Brahms empezó a tocar el violonchelo cuando era joven y siempre adoró su sonido rico y melodioso. Esta sonata es una de las plataformas románticas, innegablemente grandiosas, para este instrumento, aunque también una hazaña del piano de primer orden
En realidad especificó que el teclado debería ser un amigo —unas veces dirigiendo, otras observando con respeto —, pero en ninguna circunstancia deberá pensarse que su papel es el de simple acompañamiento».
Pletórica de carácter, fue la primera de las siete sonatas para piano y otro instrumento que sobrevivieron al despiadado perfeccionismo de Brahms y no acabaron en su cubo de la basura (véase, por ejemplo, el 7 de mayo). Tenía veintinueve años cuando la escribió y se pasó el verano componiendo con su amigo Albert Dietrich, que había sido, como él, alumno de Robert Schumann. (Sabemos por las cartas de Brahms que la casa en que trabajaban no estaba lejos de Münster am Stein, donde veraneaba Clara Schumann. Todos los compases rezuman añoranza.)

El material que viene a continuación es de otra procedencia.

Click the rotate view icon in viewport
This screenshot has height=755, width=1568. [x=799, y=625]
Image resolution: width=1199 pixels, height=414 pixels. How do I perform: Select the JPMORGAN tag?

La sonata, diálogo recio y enérgico que también deja entrever una tierna vulnerabilidad, nos recuerda la grandeza imaginativa de Brahms. Rebosante de ideas, de propuestas y respuestas coloquiales, también rinde homenaje a su amor por la música de Bach. El tema principal de este primer movimiento (y momentos del tercero) se basa en pasajes de El arte de la fuga, la obra maestra que Bach dejó sin acabar hacia el final de su vida.